Ahmed Ibrahim Khalaf Al-Qafaje  (, born 25 February 1992), known as Ahmed Ibrahim, is an Iraqi professional footballer who plays for Erbil and the Iraqi national team. He plays as a centre back.

Club career
Ahmed Ibrahim Khalaf Al-Qafaje was born in Al-Qayyarah in Nineveh Province, some 75 km south of the city of Mosul. Ahmed starred for his local team Al-Qayyarah SC playing in defence and sometimes in midfield and was paid a handsome fee to turn out for the side. With no top division club in his home province, Ahmed moved to Al-Sharqat where he started his top flight career before he was signed by Salahddin and then Erbil, a move which opened the door for his international debut in 2010. Only two years after playing local football in Al-Qayyarah, Ahmed was lining up as a starter for the Iraqi national team against India in Sharjah and went onto be named in the 2011 Asian Cup squad.

Youth career
Ibrahim started his career at Al-Shirqat before moving to Salahddin in 2008.

Arbil FC
In 2009, at the age of 17, Ahmed, along with teammate Karrie Tariq, went to DFrbil  on a one-year contract which was worth 60m Iraqi Dinars. Other than his short stint at Al Wasl, Ahmad remained at Erbil for 5 years until 2014.

Loan to Al Wasl
In January 2013, he signed a six-month loan deal with Emarati side Al-Wasl, who he remained with until the end of the 2012/13 season. He made 12 appearances for the club and returned to Arbil in the summer of 2013.

Ajman
In the summer of 2014, Ahmed left Arbil to sign for Emariti club Ajman. He spent the season at Ajman making 29 league appearances and proving himself to be one of their key players.

Al Dhafra
After just one season at Ajman, Ahmed signed for another team in the U.A.E., Al Dhafra, on a six-month deal which expired on the first of January 2016. He made 13 appearances for the side before he left at the start of 2016. After leaving Al Dhafra, he was a free agent for the remainder of the season.

Al Shorta
Following the Olympic games in Rio, Ahmed announced his return to the Iraqi Premier League by signing for Al Shorta but a clause in his contract stated that if an offer came in from a foreign club, he would be allowed to leave. Ahmed never ended up playing for Al Shorta as the clause was triggered.

Emirates Club
Emirates Club, another side in the U.A.E., activated that clause and Ahmed moved back to the U.A.E. to spend the 2016/17 season with Emirates. He signed for them on 27 September 2016 and made 11 appearances, scoring one goal. The team finished in 11th place, avoiding relegation by one point. The player was free to move after the season, since his contract ran out.

El Ettifaq 
on 27 June 2017, Ahmed signed a one-year contract with an option to extend.
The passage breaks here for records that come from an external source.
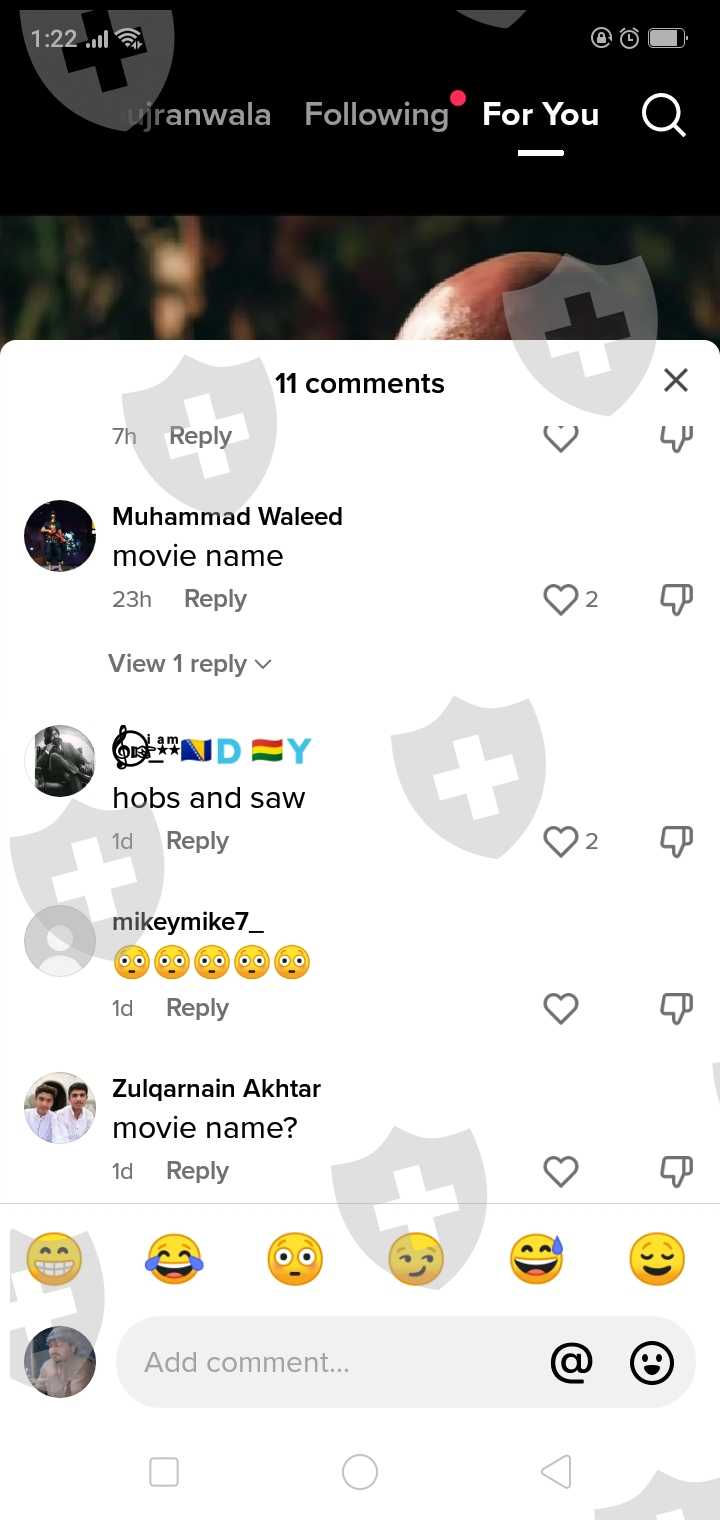Image resolution: width=720 pixels, height=1520 pixels.
Task: Like Muhammad Waleed's comment
Action: click(x=561, y=599)
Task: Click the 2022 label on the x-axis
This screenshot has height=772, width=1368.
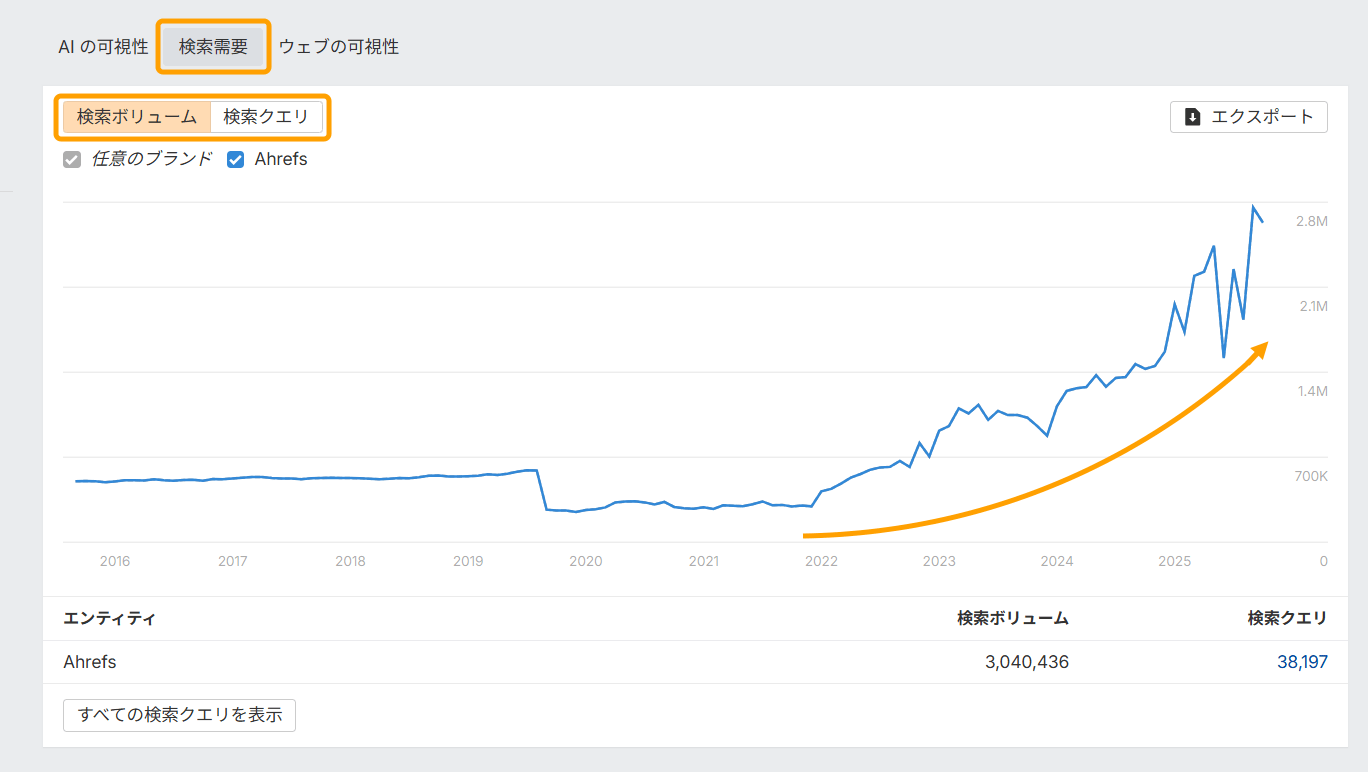Action: click(x=821, y=561)
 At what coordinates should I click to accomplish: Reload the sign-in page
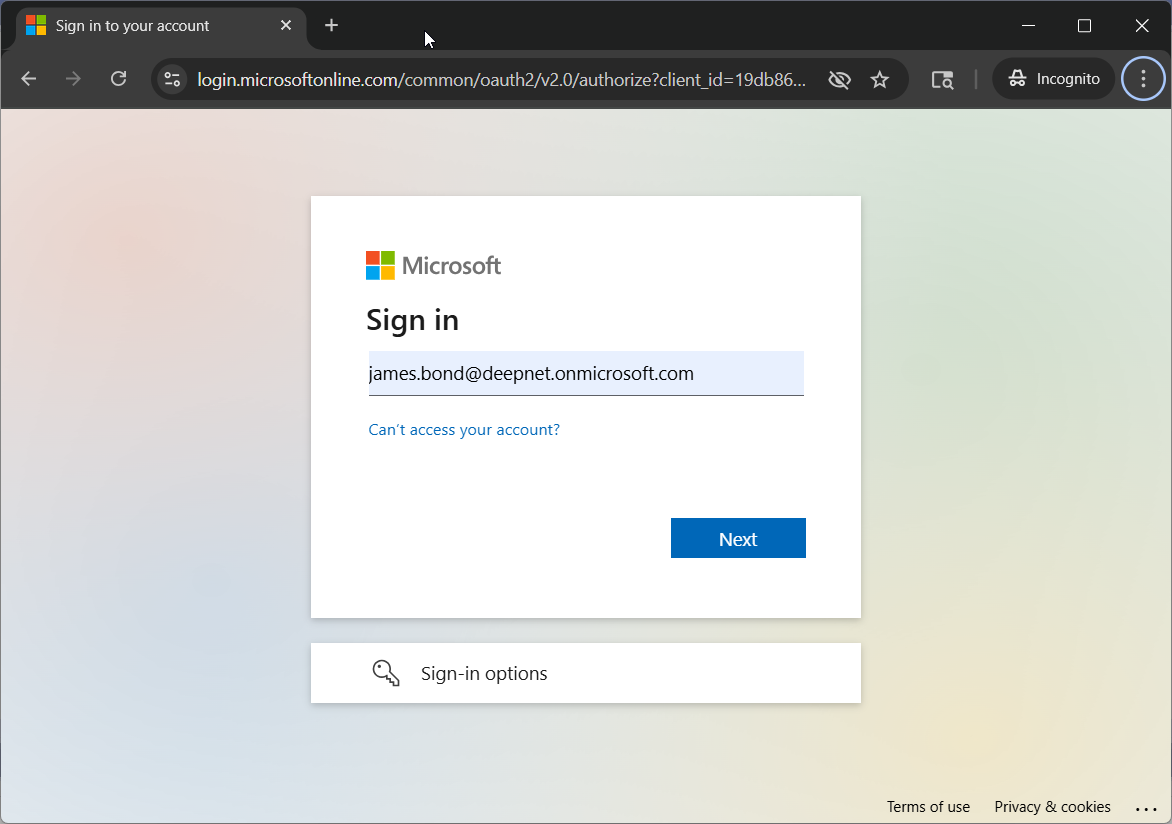click(x=118, y=79)
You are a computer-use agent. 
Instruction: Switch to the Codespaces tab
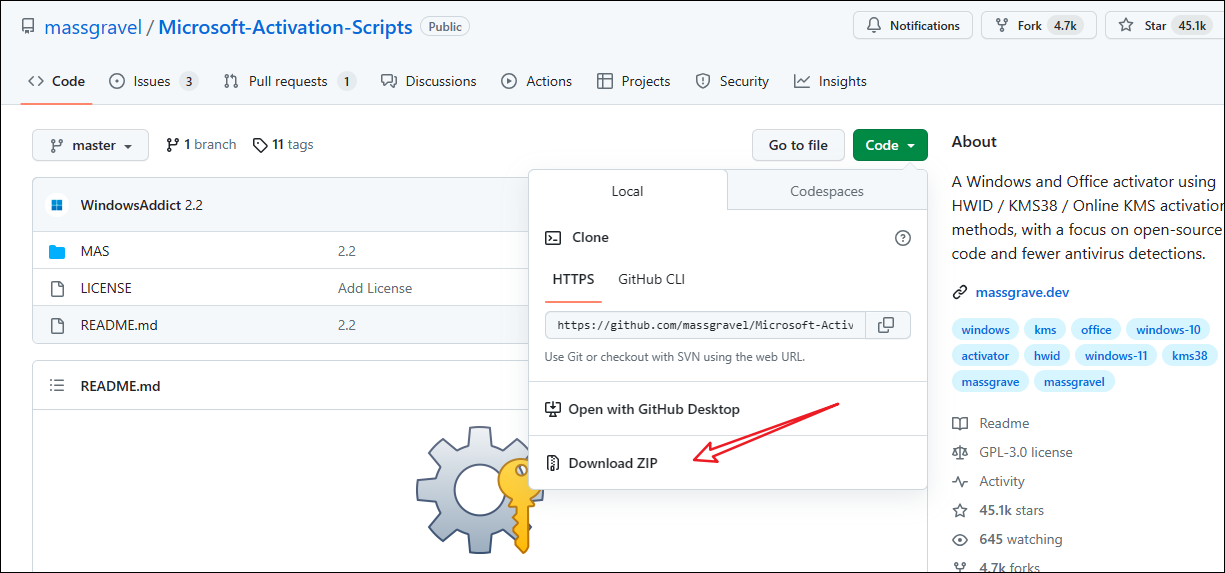coord(826,191)
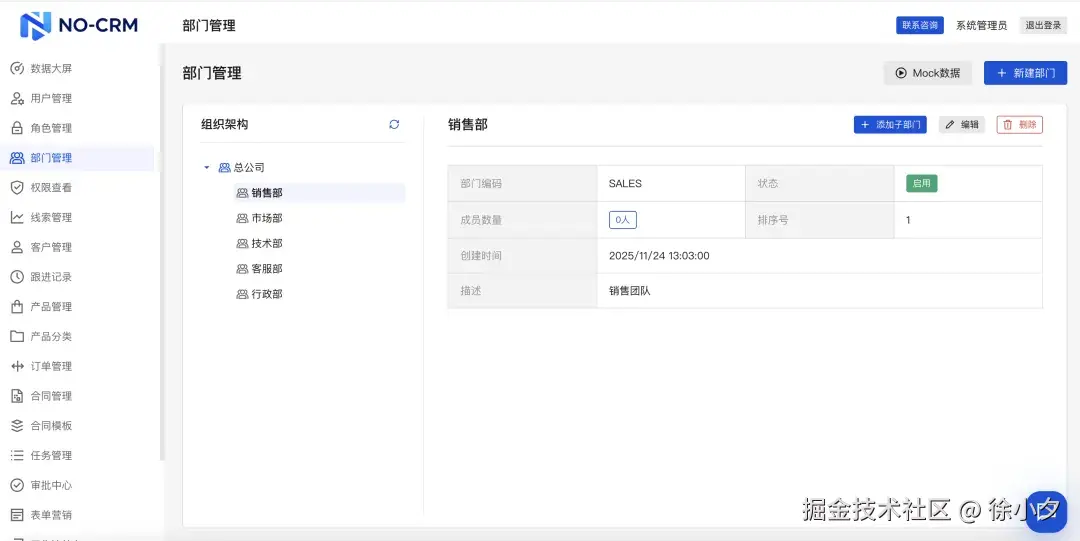The image size is (1080, 541).
Task: Open 数据大屏 from the sidebar
Action: coord(50,69)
He made his debut against Al Ahli in the first round of 2017–18 Saudi Professional League on August 11, he provided an assist in the 2–1 win.

International career

Iraq National Team
Ahmed is an established international for Iraq having already played nearly 65 matches for the national team before his 25th birthday. He is on track to become one of Iraq's most capped players and is a very important figure for the national team, being the first choice centre back. On November 11, 2010, Ahmed made his debut against India. Iraq won that match 2–0. He was brought into the squad at the last minute by coach Wolfgang Sidka replacing the injured Hussein Abdul Wahid and remained with the side ever since. On March 28, 2015, on his 50th cap, Ahmed scored his first goal for his country heading in from a corner by Yaser Kasim in a friendly match against DR Congo in the UAE. On March 28, 2017, in a World Cup qualifier against Saudi Arabia, Ahmed produced a world class goal line clearance which kept Iraq in the game. The clearance gained a lot of attention online.

Iraq Under-23 National Team
Ahmed Ibrahim was part of the squad that went to Brazil in the summer of 2016 for the Rio Olympics and was one of Iraq's standout players as his defending helped hold a Brazil team featuring Neymar, Gabriel Jesus, Marquinhos and Gabriel Barbosa to a 0-0 draw. Iraq only conceded one goal in the Olympics and despite being knocked out after the group stages, went out undefeated.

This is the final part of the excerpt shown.